Problem
When using Lakehouse Federation to query a dataset in BigQuery, you want to retrieve metadata from BigQuery INFORMATION_SCHEMA. When you try appending INFORMATION_SCHEMA to the namespace while querying, you encounter the following error.
<catalog-name>.<schema-name>.INFORMATION_SCHEMA.PARTITIONS is not a valid identifier as it has more than 3 name parts.
Where: <catalog-name>
refers to the BigQuery catalog in Databricks.<schema-name>
refers to the dataset in BigQuery.
INFORMATION_SCHEMA is a built-in schema in BigQuery that provides a metadata view.
Cause
Unity Catalog requires queries to be structured with three namespace format (catalog.schema.table
).

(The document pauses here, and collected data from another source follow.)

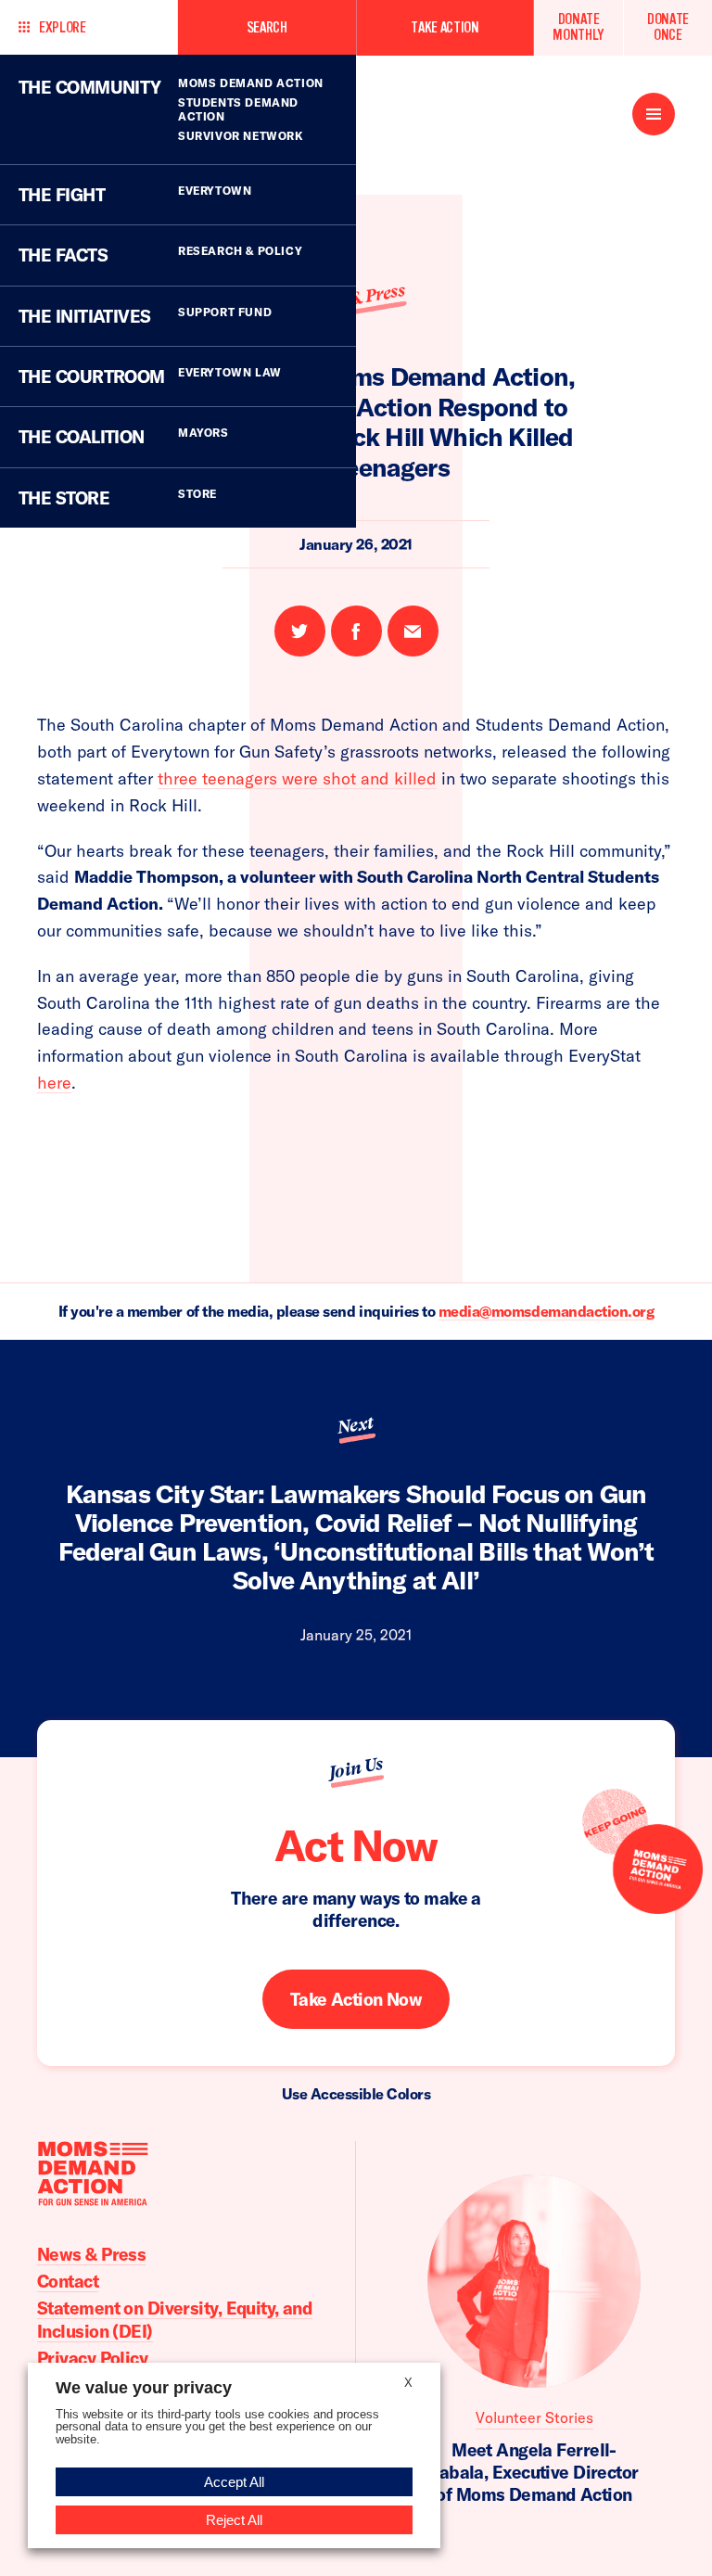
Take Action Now (356, 1999)
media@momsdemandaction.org (547, 1311)
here (54, 1082)
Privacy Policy (92, 2358)
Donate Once (668, 27)
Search (267, 27)
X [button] (408, 2383)
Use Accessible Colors (356, 2094)
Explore (62, 27)
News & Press (91, 2254)
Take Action (444, 27)
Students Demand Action (238, 109)
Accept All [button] (234, 2482)
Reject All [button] (234, 2520)
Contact (67, 2281)
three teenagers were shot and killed (297, 778)
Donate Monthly (578, 27)
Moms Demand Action (251, 83)
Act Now (355, 1845)
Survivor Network (241, 136)
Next (355, 1425)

BigQuery requires its INFORMATION_SCHEMA queries to be structured with .information_schema.partitions
. The BigQuery structure appears as a violation of the three namespace format and triggers the namespace error.
Solution
Create a view in BigQuery that extracts the required metadata from BigQuery INFORMATION_SCHEMA, then query that view from Lakehouse Federation.
- Run the following SQL command in BigQuery to create a view that extracts metadata from INFORMATION_SCHEMA.
CREATE OR REPLACE VIEW <schema-name>.metadata_partitions AS
SELECT * FROM `<schema-name>`.INFORMATION_SCHEMA.PARTITIONS
WHERE table_name = '<table-name>';
- Once the view has been created in BigQuery, you can query it from Lakehouse Federation using the following SQL statement.
SELECT *
FROM <catalog-name>.<schema-name>.metadata_partitions;
The metadata_partitions
view is a standard BigQuery table view. As written, it conforms to the expected three-part namespace format. This allows the view to be queried successfully from Databricks.